- Task details
From the line that includes "Tap the San Francisco, CA location text" to the last line of the records that follow, copy every line exactly and nothing more, omitting pictures.

-- Input material follows --

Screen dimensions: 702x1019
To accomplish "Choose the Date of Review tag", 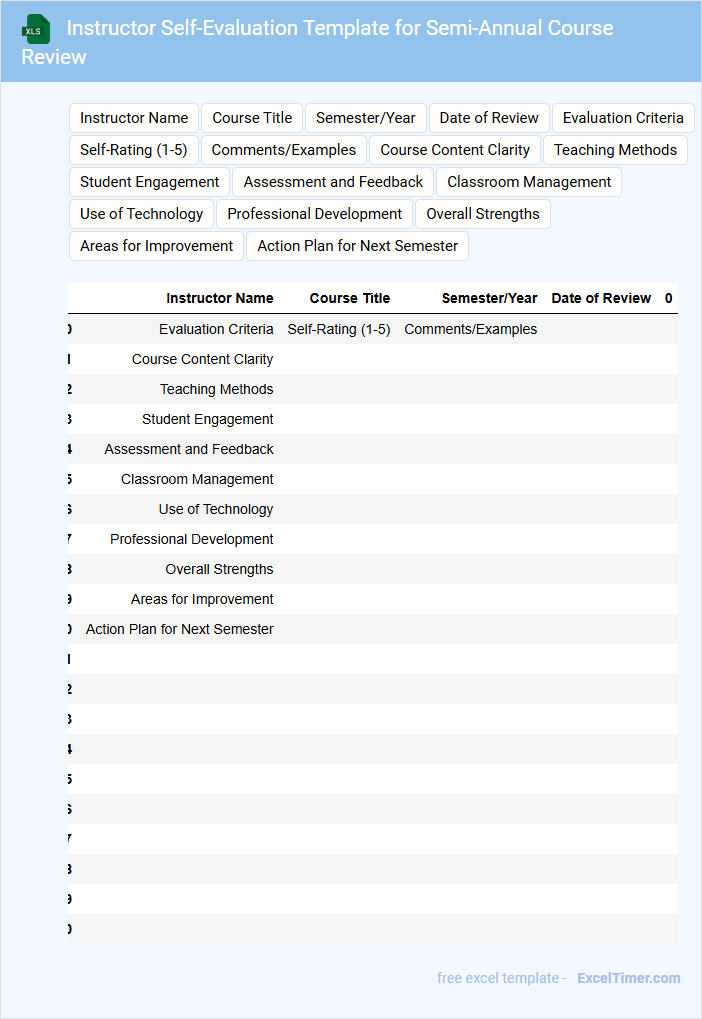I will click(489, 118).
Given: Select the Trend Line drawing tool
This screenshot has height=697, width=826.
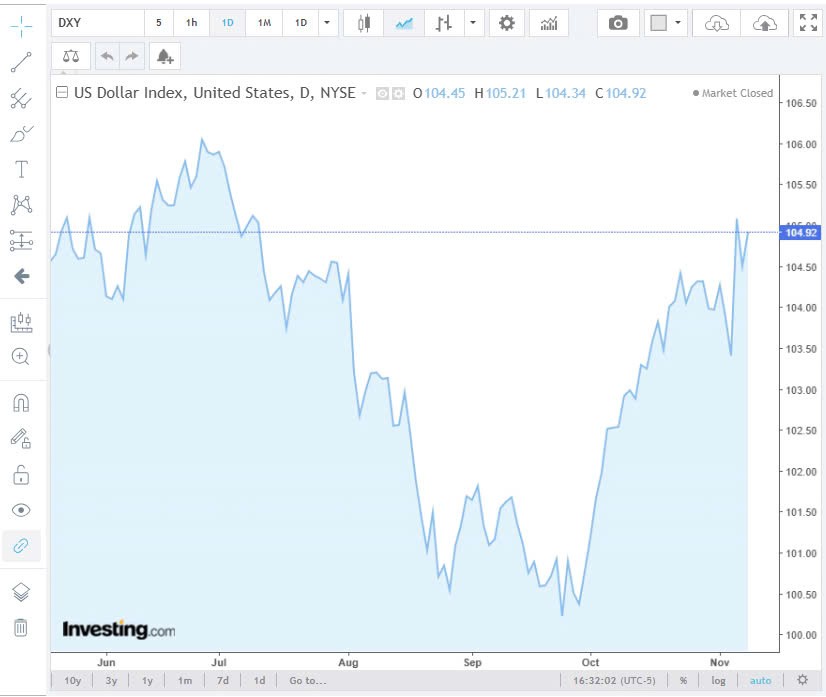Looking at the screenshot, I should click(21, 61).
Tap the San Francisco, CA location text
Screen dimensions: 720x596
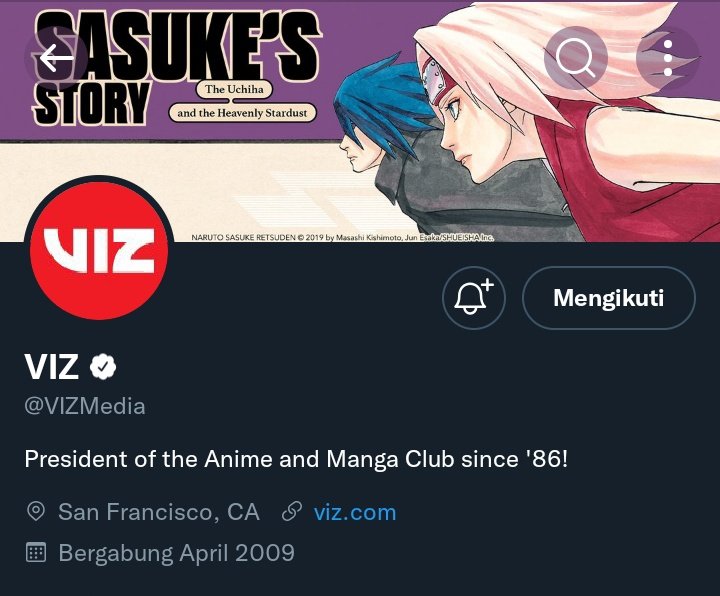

-- Input material concluded --

- The completed task
Tap the San Francisco, CA location text
Screen dimensions: 720x596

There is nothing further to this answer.